• _WHAT YOU WILL DO_
All of the data should be copied exactly, with the pictures left out.

• _DATA SHOWN_
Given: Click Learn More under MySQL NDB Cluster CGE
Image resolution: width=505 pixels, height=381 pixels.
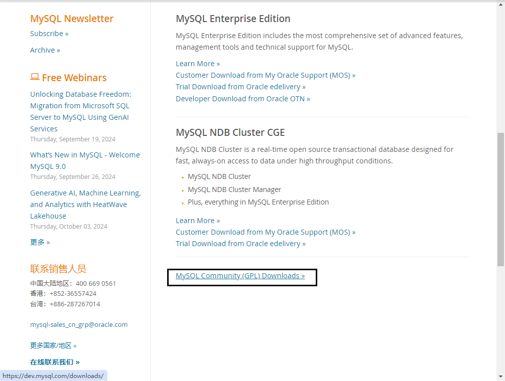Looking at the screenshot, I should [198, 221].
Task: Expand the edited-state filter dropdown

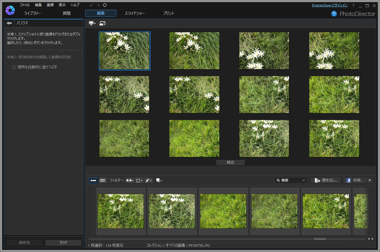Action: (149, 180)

• _SOLVED PROBLEM_
Given: Click Learn More under MySQL NDB Cluster CGE
Image resolution: width=505 pixels, height=381 pixels.
Looking at the screenshot, I should [198, 221].
Task: Expand the edited-state filter dropdown

Action: (149, 180)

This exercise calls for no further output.